Не сочтите это сентиментальностью. Краль был человеком, весь огонь своего сердца отдававшим другим людям. Люди, подобные ему, жили интенсивной общественной жизнью и даже свою личную жизнь не умели строить изолированно от дел общества и не признавали ничего, что, так или иначе, могло быть проявлением эгоизма. Безраздельно посвятив себя служению людям, они и сами испытывали потребность в тепле человеческой дружбы.
Краль не раз вспоминал свое детство и юность, первые литературные опыты. Почти во всех его книгах, будь то рассказы для детей или основные его произведения, — везде мы находим автобиографические черты. Его жизнь сама по себе была волнующей, как роман.
Он родился в Америке, куда семья переселилась в поисках работы: родной Липтовский край не мог их прокормить. Отец устроился рабочим на металлургический завод, но его заработка не хватало на семью. Мать с детьми вернулась на родину, и старшие сыновья вместе с ней стали зарабатывать на хлеб. Шестилетний Франё пас скотину, в школьном возрасте работал на стройке, обучался плотницкому делу. В свободные минуты он читал книги, которые открывали ему мир. А чего стоило ему преодолеть непонимание домашних и убедить их отпустить его учиться в городскую школу! И сколько сил и энергии приложил он, чтобы попасть в учительский институт! Студентом нанимался в каникулы работать каменщиком. Учебу он закончил с подорванным здоровьем.

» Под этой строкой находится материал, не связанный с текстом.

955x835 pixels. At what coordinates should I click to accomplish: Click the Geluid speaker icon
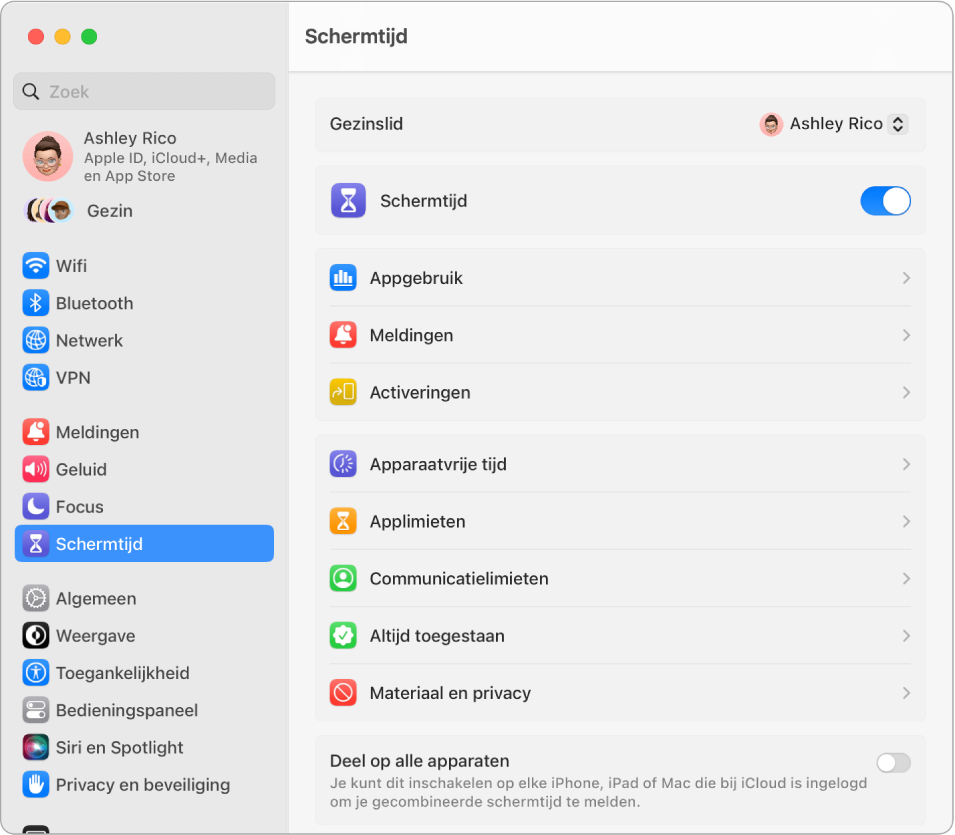(35, 469)
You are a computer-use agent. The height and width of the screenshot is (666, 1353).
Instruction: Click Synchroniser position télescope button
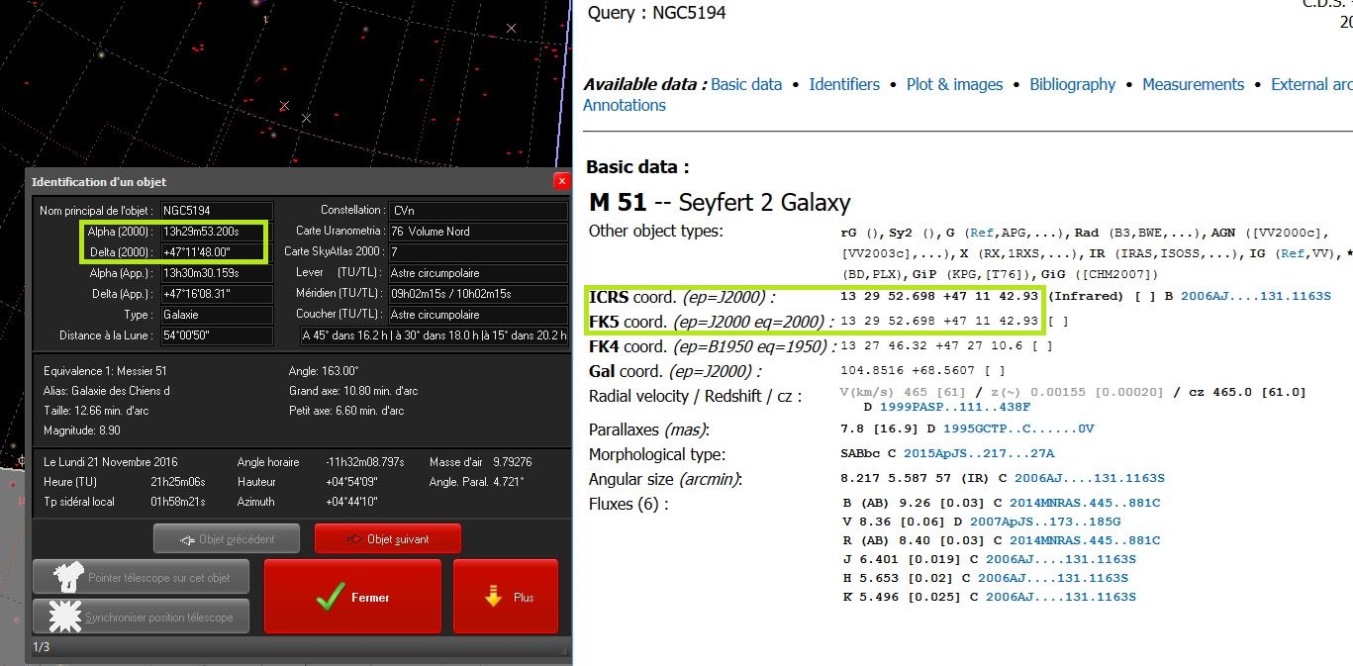point(140,617)
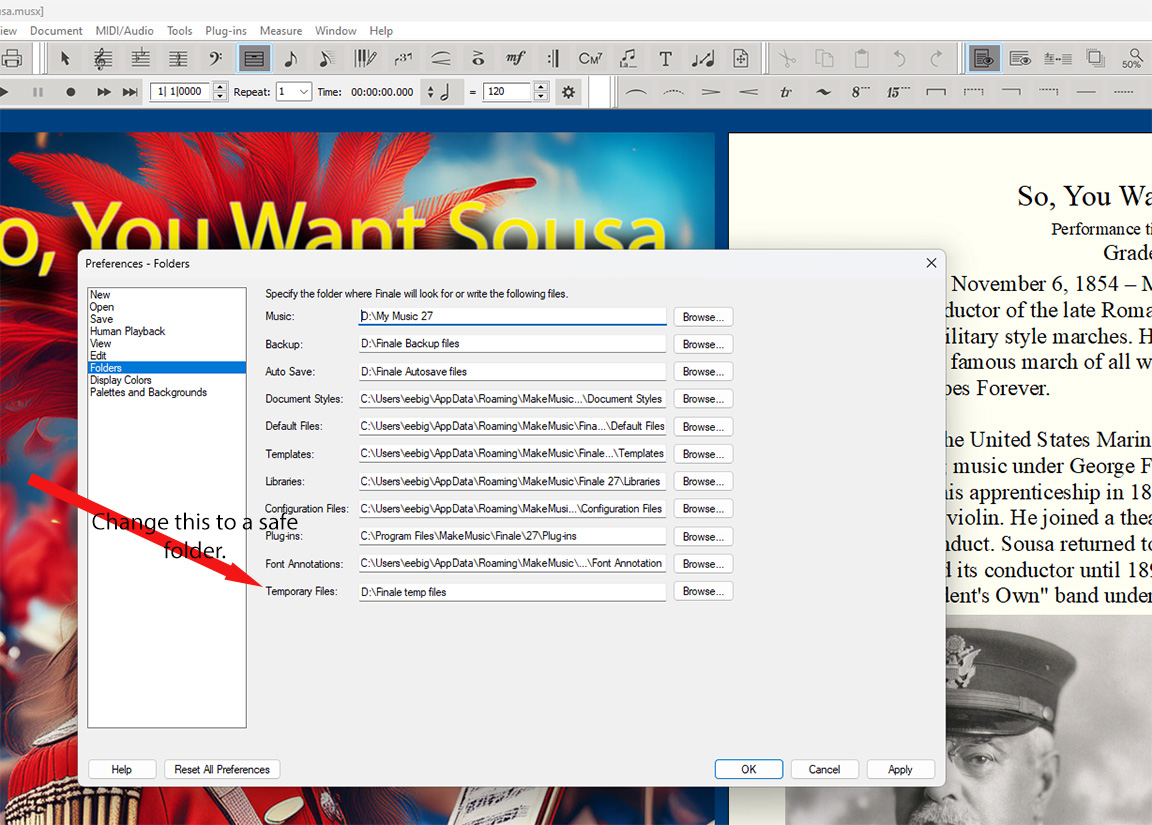Click the Apply button
The image size is (1152, 825).
coord(900,769)
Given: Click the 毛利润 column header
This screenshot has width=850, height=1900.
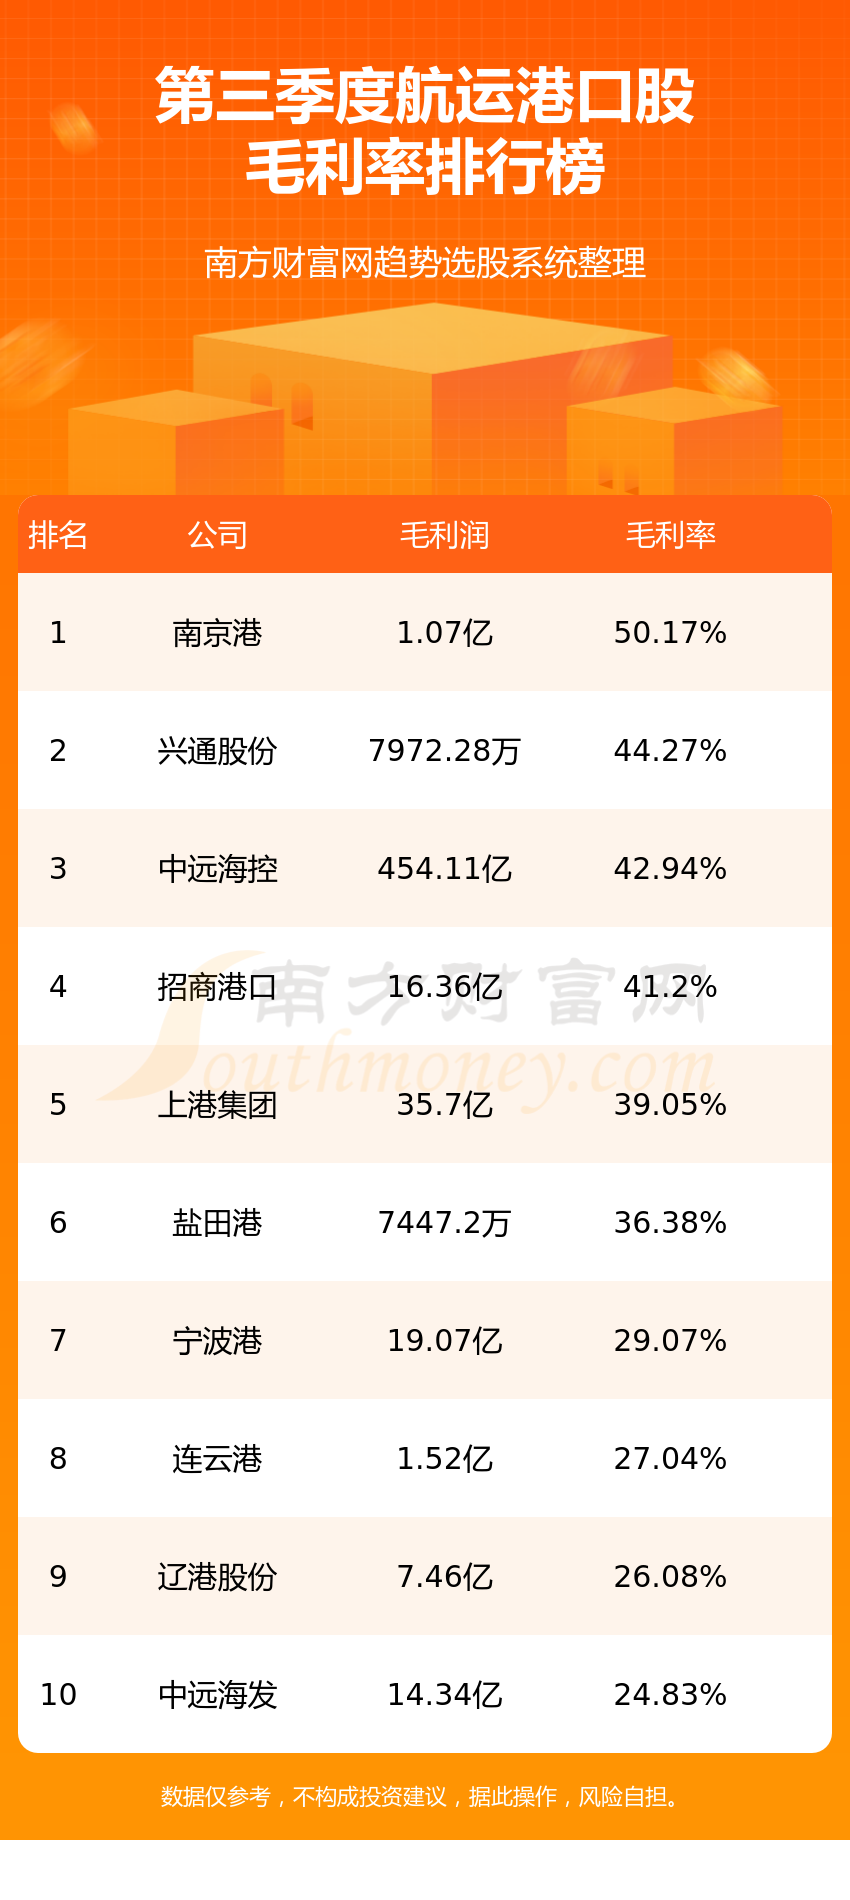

Поразительно, сколько внутренней силы было в этом молодом человеке, боровшемся с тяжелым недугом. Он не отступил от своих целей, работая учителем в самых глухих уголках, куда б его ни направляли. Во время второй мировой войны при клерикально-фашистском режиме его уволили, отправили на пенсию.
В первом своем романе, «Тернистый путь», Краль стремился показать, как иные моменты круто меняют жизнь крестьянства, которое до того представляло собой несознательную, тупо подчинявшуюся своей судьбе массу, так не изображали народ в литературе до него. В романе Краля народ ощутил силу сплоченного коллектива, обрел классовое сознание. Образцом для писателя стал роман Горького «Мать». Бунтарский дух этого произведения явственно ощущается с первых страниц «Тернистого пути». Отдельные судьбы здесь лишь намечены и не разработаны детально — автор понимал, что от него ждут слова, которое нужно сказать вовремя.
Из всех своих книг Франё Краль особенно любил «Тернистый путь». Это было его первое значительное произведение, и он очень гордился, что книга была принята так взволнованно.
Однажды он пришел после каникул в «Боон» и радостно сообщил нам, что закончил роман. Мы посмотрели на него с недоверием. Когда же он добавил, что написал его за три месяца, мы отнеслись к его сообщению и вовсе скептически. Тем не менее получилась хорошая книга, ведь именно это, а не другое произведение бурно нарушило безмятежное течение словацкой литературной жизни.
* * *
Из меня самого художник не получился, но среди художников и скульпторов у меня было немало знакомых. Оценивая в своих статьях их работы, я порой оказывался небеспристрастным. Увлеченный тем, что мне казалось новым в искусстве, я не знал снисхождения ко всему, что хоть намеком отдавало венским академизмом, мюнхенской или будапештской школой. Так же непримиримо относился я и к явному натурализму. Кроме Фуллы и Галанды, я признавал только Янко Алекси и Базовского, под влиянием Бенки{126} увлекавшихся в ту пору поэтически трогательными образами народного творчества. Но у Бенки это получалось суровей, палитра его была ярче и эмоционально сочнее. Мне не очень нравились художники вроде Андяла и Гверка{127}, занимавшие умеренную позицию между двумя крайностями, одну из которых представляли Фулла с Галандой, а другую Вотруба и Маллы{128}. А словацкая скульптура, связанная с именами Мотошки, Майерского, Игриского и Поспишила{129}, казалась мне стреноженной условностями и лишенной какого бы то ни было размаха.